Collected data entries:
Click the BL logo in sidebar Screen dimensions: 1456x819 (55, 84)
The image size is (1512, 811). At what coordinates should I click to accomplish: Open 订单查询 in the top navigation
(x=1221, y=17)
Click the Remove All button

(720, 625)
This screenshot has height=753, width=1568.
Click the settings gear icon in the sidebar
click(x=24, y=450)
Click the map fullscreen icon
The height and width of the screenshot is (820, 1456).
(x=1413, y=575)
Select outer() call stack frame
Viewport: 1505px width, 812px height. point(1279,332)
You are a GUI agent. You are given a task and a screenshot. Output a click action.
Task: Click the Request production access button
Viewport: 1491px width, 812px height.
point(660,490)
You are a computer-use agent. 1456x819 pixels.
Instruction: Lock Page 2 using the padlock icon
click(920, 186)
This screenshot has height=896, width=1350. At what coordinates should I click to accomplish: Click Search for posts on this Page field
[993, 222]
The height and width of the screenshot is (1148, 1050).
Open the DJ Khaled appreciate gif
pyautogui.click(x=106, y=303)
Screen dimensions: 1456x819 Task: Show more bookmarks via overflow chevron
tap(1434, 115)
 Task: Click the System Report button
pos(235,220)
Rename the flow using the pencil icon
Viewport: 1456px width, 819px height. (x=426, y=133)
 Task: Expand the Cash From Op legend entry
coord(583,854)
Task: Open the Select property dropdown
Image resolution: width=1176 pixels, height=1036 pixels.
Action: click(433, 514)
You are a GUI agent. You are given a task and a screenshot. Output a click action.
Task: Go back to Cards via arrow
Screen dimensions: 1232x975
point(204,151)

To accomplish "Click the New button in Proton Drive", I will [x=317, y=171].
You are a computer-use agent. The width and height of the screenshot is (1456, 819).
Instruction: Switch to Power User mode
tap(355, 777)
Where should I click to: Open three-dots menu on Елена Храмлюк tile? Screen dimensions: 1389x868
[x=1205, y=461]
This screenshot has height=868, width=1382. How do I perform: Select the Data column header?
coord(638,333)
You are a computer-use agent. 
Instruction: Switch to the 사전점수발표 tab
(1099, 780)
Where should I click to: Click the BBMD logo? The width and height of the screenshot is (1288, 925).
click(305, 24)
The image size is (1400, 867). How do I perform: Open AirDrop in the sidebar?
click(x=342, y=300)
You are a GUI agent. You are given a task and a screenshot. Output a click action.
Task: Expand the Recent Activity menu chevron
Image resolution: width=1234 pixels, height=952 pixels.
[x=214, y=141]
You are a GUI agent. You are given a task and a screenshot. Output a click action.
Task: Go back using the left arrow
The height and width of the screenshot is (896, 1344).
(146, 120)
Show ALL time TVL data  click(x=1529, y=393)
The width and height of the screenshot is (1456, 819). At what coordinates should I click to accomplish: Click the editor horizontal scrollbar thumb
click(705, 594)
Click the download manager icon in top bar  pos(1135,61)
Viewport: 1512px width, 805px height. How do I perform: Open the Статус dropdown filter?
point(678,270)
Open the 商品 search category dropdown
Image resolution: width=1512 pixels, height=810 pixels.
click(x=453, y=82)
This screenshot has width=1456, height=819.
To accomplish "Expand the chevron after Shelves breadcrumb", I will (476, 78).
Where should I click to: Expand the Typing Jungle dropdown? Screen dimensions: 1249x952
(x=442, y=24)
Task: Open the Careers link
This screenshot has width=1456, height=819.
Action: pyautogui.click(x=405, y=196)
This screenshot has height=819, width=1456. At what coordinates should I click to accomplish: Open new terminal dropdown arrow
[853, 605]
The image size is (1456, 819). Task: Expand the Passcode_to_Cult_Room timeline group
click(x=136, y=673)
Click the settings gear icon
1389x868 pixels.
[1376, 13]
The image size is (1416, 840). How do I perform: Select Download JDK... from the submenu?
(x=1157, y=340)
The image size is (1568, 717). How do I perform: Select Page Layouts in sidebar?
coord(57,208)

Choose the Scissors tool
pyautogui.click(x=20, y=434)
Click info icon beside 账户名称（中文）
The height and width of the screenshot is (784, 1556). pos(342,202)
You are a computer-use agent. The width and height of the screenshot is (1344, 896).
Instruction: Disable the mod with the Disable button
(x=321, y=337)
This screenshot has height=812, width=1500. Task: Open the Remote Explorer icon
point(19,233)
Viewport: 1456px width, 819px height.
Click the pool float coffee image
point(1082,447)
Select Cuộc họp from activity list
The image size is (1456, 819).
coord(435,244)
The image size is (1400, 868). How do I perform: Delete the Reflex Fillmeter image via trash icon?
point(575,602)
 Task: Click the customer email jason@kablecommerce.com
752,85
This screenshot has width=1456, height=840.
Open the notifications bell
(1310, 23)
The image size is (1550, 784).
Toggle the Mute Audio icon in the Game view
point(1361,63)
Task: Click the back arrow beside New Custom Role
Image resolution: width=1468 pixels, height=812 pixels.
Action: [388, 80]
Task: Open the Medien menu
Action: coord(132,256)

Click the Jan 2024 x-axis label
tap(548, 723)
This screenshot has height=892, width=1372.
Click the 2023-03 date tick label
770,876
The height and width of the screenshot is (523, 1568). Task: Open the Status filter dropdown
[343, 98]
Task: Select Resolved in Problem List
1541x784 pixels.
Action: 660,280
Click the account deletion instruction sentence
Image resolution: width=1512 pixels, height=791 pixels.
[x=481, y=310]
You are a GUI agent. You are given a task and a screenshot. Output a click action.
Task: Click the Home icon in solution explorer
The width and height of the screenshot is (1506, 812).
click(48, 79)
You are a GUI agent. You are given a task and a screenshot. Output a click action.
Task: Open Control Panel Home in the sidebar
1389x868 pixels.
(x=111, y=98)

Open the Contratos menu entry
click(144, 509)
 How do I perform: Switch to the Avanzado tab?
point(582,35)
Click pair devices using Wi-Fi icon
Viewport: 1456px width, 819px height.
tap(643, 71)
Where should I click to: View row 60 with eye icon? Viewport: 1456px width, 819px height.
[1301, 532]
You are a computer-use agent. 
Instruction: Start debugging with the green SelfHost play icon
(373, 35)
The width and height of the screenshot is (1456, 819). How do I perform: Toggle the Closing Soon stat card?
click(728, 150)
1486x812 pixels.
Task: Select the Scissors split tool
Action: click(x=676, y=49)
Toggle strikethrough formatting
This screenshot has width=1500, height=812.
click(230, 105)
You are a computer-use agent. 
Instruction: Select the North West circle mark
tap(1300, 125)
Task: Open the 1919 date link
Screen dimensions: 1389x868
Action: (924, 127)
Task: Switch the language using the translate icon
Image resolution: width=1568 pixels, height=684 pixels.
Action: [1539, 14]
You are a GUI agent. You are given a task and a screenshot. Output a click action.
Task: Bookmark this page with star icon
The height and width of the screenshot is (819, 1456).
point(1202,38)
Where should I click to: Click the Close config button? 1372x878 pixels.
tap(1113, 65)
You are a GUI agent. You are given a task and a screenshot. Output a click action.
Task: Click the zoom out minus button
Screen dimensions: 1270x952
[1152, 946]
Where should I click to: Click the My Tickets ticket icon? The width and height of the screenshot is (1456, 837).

Brief: Set down, exactly and in full, the lines from the one containing "Task: Open the 1919 date link" through the end of the entries; no other line belongs.

Reply to the exercise:
Task: Open the 1919 date link
Screen dimensions: 1389x868
Action: (924, 127)
Task: Switch the language using the translate icon
Image resolution: width=1568 pixels, height=684 pixels.
Action: [1539, 14]
You are a GUI agent. You are given a task and a screenshot. Output a click action.
Task: Bookmark this page with star icon
The height and width of the screenshot is (819, 1456).
point(1202,38)
Where should I click to: Click the Close config button? 1372x878 pixels.
tap(1113, 65)
You are a GUI agent. You are given a task and a screenshot. Output a click action.
Task: Click the zoom out minus button
Screen dimensions: 1270x952
[1152, 946]
Where should I click to: Click the My Tickets ticket icon? The width and height of the screenshot is (1456, 837).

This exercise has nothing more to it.